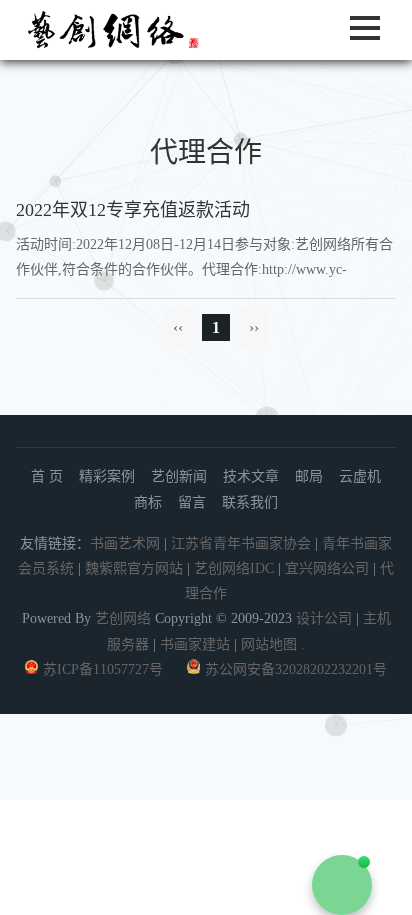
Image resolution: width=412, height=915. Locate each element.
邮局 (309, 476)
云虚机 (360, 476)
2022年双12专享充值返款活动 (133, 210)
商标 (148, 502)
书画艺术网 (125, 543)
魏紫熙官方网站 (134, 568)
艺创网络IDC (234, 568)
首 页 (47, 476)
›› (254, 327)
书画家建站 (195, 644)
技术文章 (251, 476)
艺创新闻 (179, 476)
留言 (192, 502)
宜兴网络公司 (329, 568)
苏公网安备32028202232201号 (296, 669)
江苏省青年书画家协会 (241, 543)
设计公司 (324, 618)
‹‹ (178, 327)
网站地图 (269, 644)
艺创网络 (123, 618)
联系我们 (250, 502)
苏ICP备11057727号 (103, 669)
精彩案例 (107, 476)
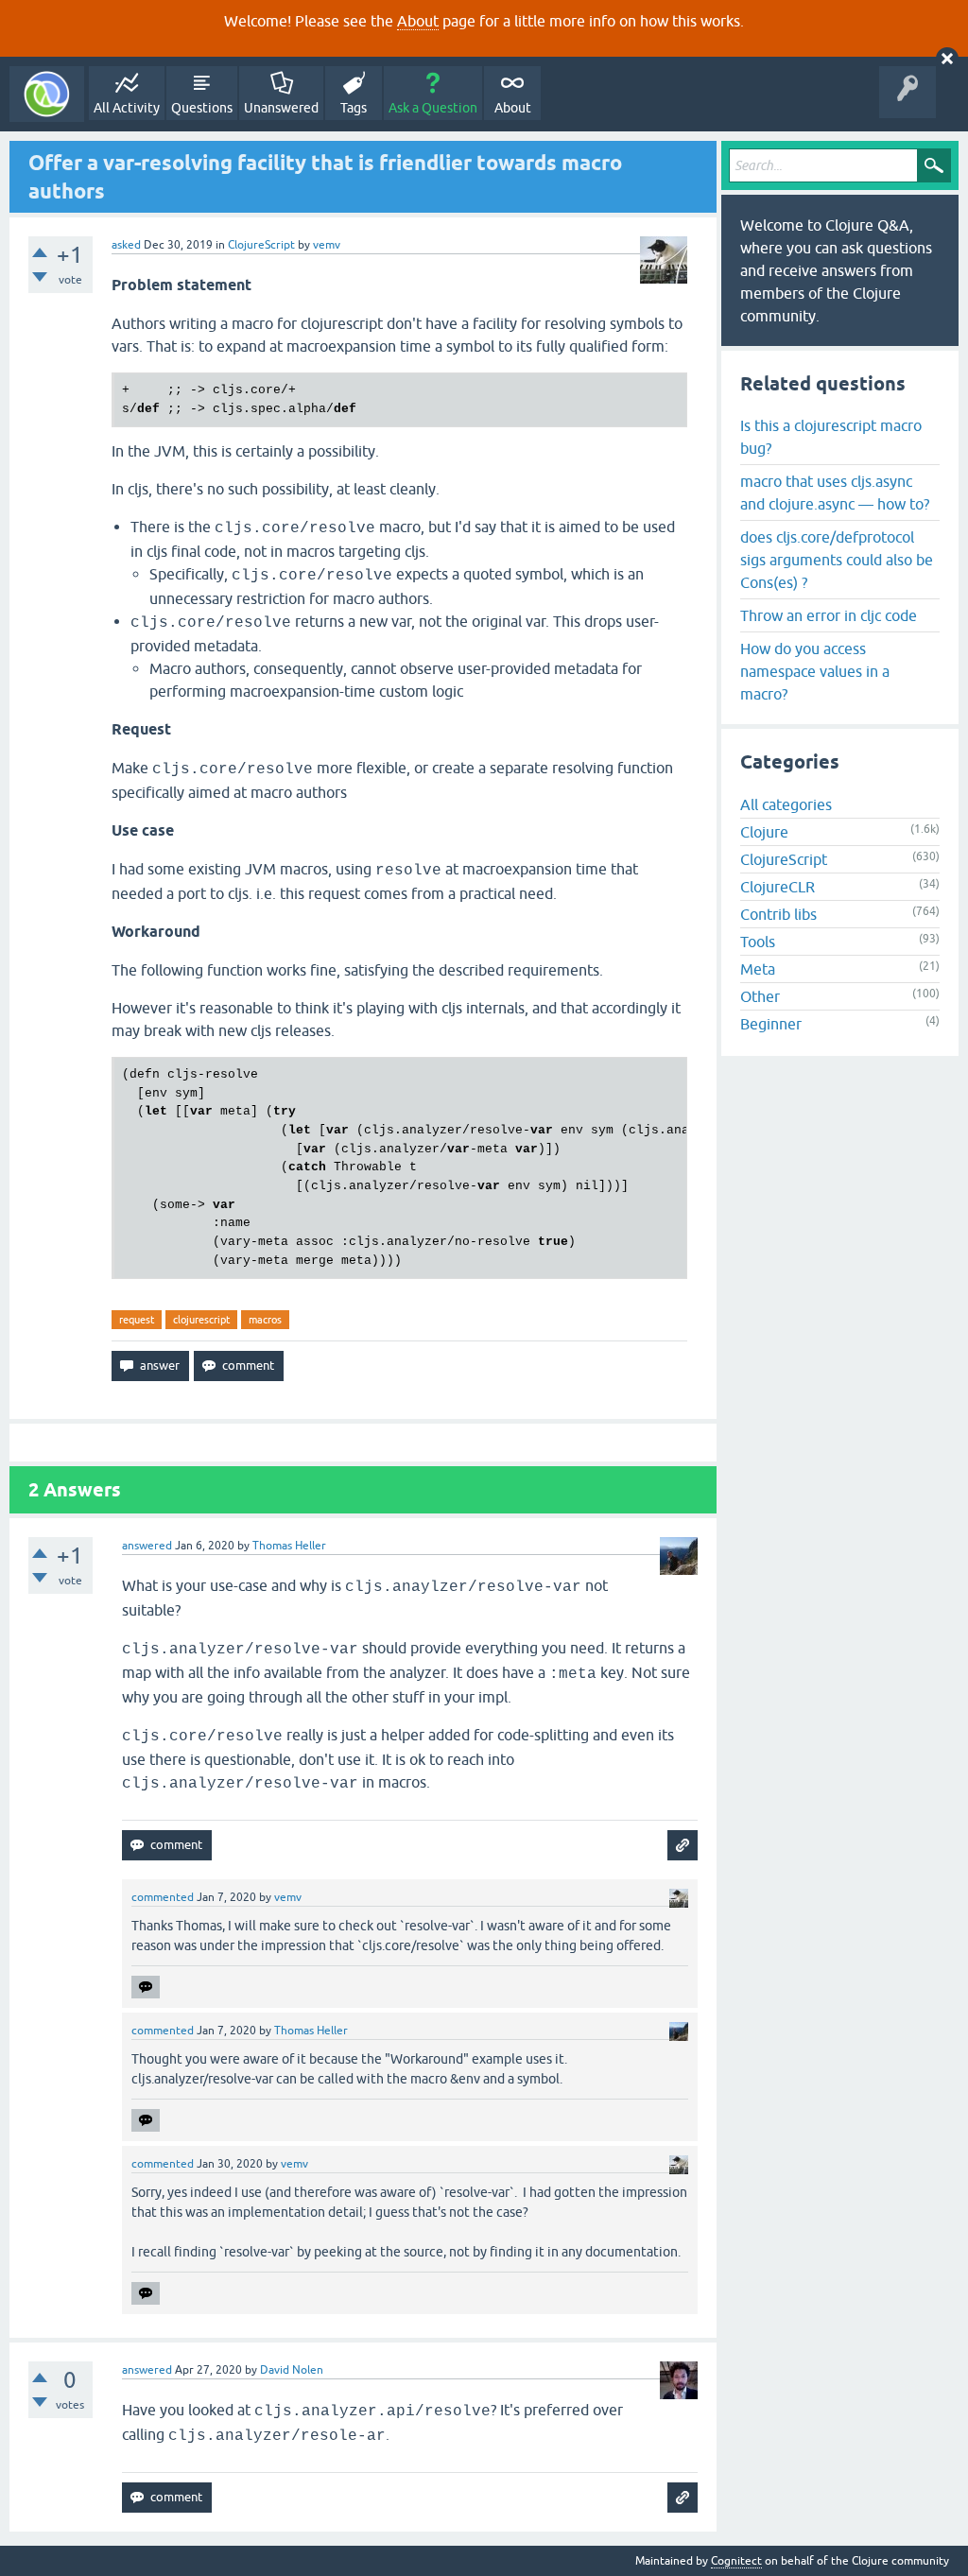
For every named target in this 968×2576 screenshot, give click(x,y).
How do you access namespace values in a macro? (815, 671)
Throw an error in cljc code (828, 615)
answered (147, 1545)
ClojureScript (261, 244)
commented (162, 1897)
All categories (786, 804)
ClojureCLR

--- --- ---

*Your instructions*
Your copy should hold only the lines above from the one containing "苏公网安备32028202232201号 (296, 669)" through the one containing "For every named", exactly as written and free of pictures.

*Solution*
苏公网安备32028202232201号 (296, 669)
江苏省青年书画家协会 (241, 543)
设计公司 (324, 618)
‹‹ (178, 327)
网站地图 (269, 644)
艺创网络 (123, 618)
联系我们 (250, 502)
苏ICP备11057727号 (103, 669)
精彩案例 (107, 476)
For every named target in this 968×2576 screenshot, give click(x,y).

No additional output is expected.